El domingo tuvo lugar un ataque aéreo en la región central de San que acabó con la vida de 10 civiles. El incidente fue ocasionado por drones militares del ejército de Malí en la localidad de Tene, que habrían actuado bajo las sospechas de un patrón de movimiento en el que varias motocicletas se seguían unas a otras. Sin embargo, la realidad era que en la zona se estaba celebrando un evento matrimonial colectivo tradicional  típico de la comunidad. El suceso refleja la creciente tensión que se vive en el territorio maliense después de los ataques causados el mes pasado por el grupo militar Jama’at Nusrat al-Islam wal-Muslimin (JNIM) junto al Frente de Liberación de Azawad (FLA).

La escalada del conflicto comenzada el 25 y 26 de abril por parte del JNIM, grupo vinculado a Al Qaeda y, el FLA, separatistas tuaregs, provocaron una situación de seguridad crítica en todo el país al atacar ciudades estratégicas y causar la muerte del ministro de Defensa. La masacre terminó con varias zonas del norte de Malí siendo controladas por estos grupos rebeldes e imponiendo un bloqueo a Bamako, capital del país. Posterior a estos incidentes, el 7 de mayo el JNIM volvió atacar varias aldeas de la región de Mopti, en el centro del país, acabando con la vida de 30 personas.

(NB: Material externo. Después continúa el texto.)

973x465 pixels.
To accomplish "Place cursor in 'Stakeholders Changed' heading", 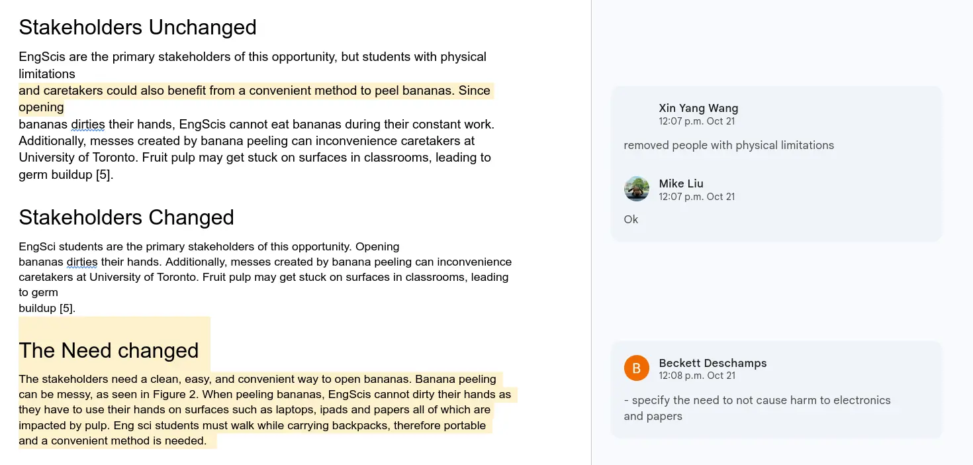I will pyautogui.click(x=126, y=217).
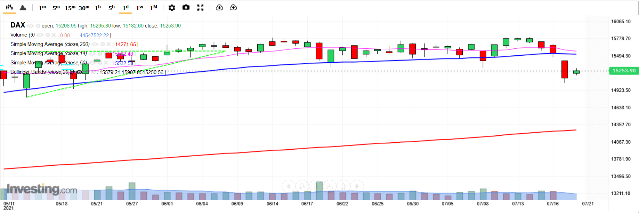639x213 pixels.
Task: Switch to the 1h timeframe
Action: (98, 8)
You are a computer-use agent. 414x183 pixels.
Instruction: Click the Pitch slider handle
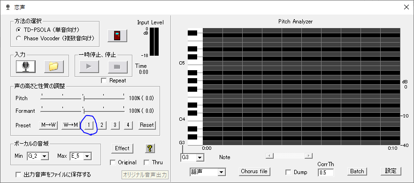point(84,98)
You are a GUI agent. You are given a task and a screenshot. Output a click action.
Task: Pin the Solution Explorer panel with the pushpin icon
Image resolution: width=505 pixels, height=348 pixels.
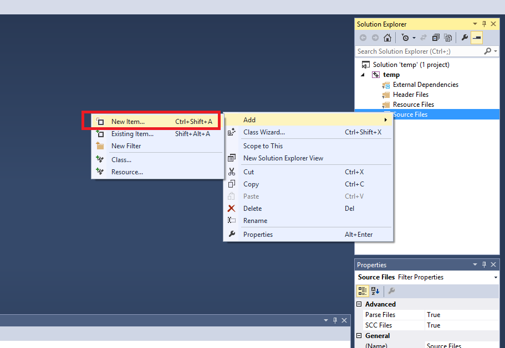pos(484,24)
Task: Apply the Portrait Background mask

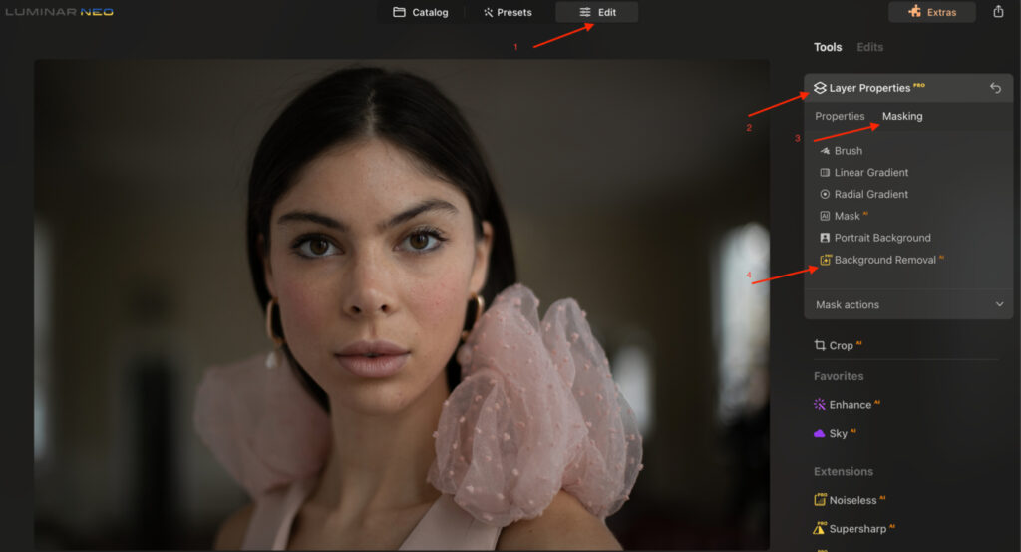Action: click(881, 238)
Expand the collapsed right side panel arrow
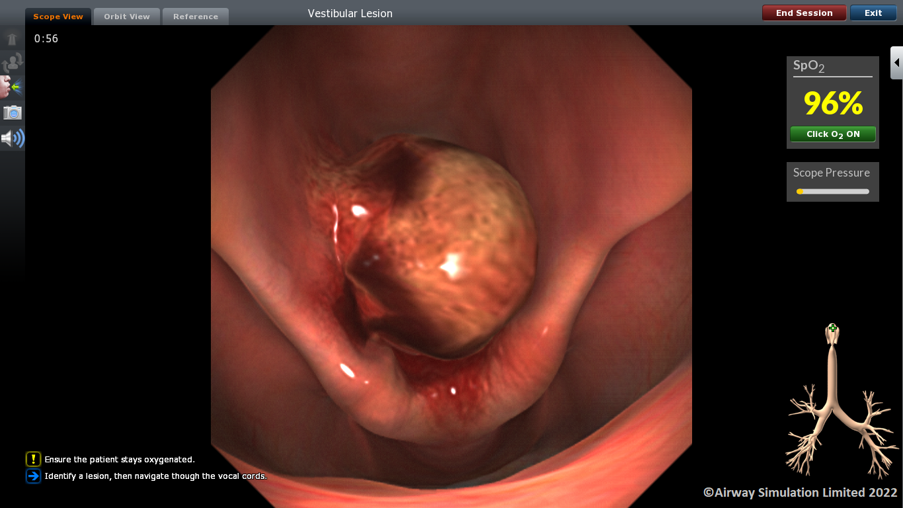The height and width of the screenshot is (508, 903). pyautogui.click(x=896, y=63)
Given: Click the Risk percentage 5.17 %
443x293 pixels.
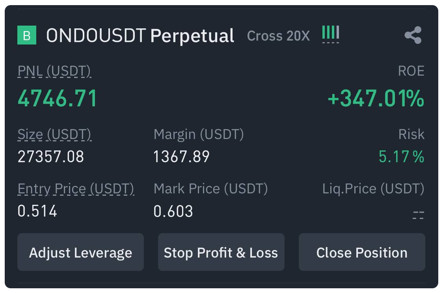Looking at the screenshot, I should coord(401,157).

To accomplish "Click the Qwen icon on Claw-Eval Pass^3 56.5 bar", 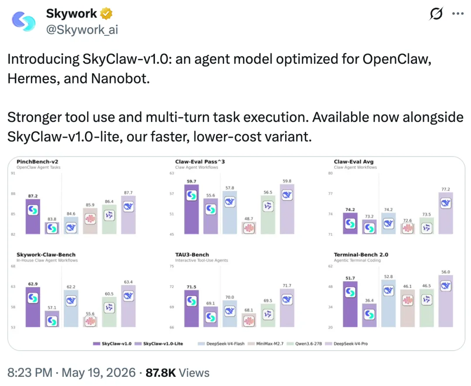I will coord(268,206).
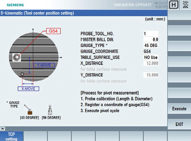Click the 45 DEGREE gauge type image
The height and width of the screenshot is (141, 191).
[x=29, y=110]
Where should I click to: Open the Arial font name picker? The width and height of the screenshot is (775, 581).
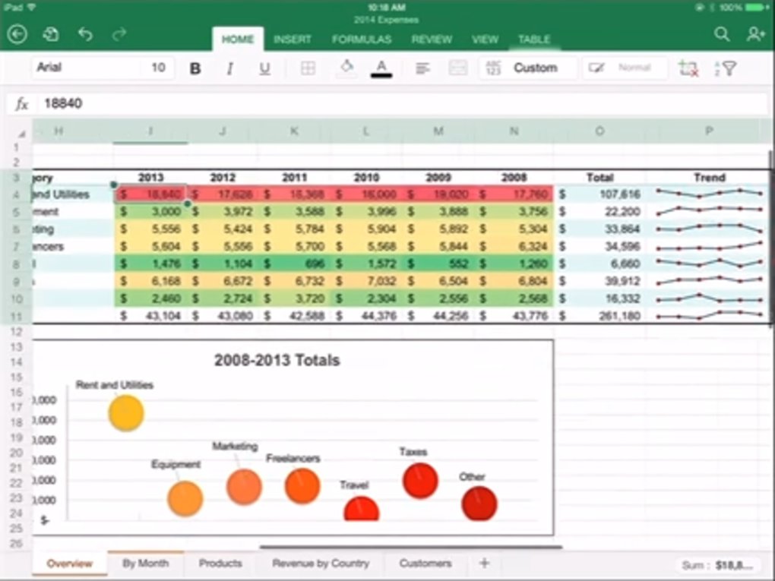pyautogui.click(x=85, y=68)
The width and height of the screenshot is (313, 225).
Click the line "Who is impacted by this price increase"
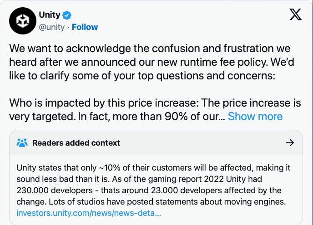point(104,103)
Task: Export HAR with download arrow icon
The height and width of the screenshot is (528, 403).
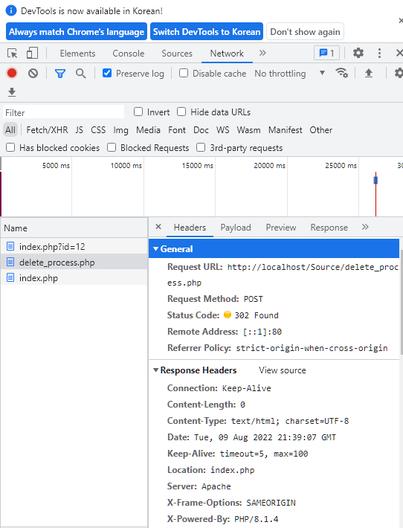Action: [12, 91]
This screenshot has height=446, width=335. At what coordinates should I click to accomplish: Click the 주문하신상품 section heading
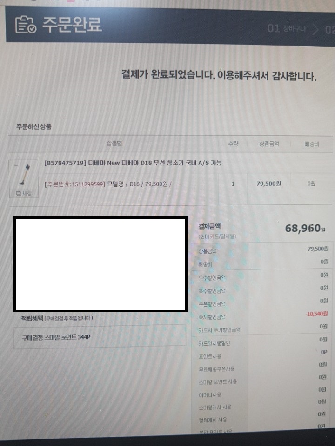34,126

El territorio maliense se ha visto rodeado de conflictos desde 2012 por los sucesos causados por el JMIN y el FLA. El gobierno de Malí cuenta con el apoyo del Cuerpo Africano, grupo paramilitar controlado por el gobierno ruso tras reemplazar al grupo privado Wagner. Anteriormente, el territorio recibía apoyo militar por parte de Francia y las Naciones Unidas, sin embargo, tras los golpes militares sucedidos en 2020 y 2021, el gobierno decidió expulsar a las tropas francesas y misiones de la ONU para utilizar únicamente la ayuda militar que le ofrece el gobierno ruso.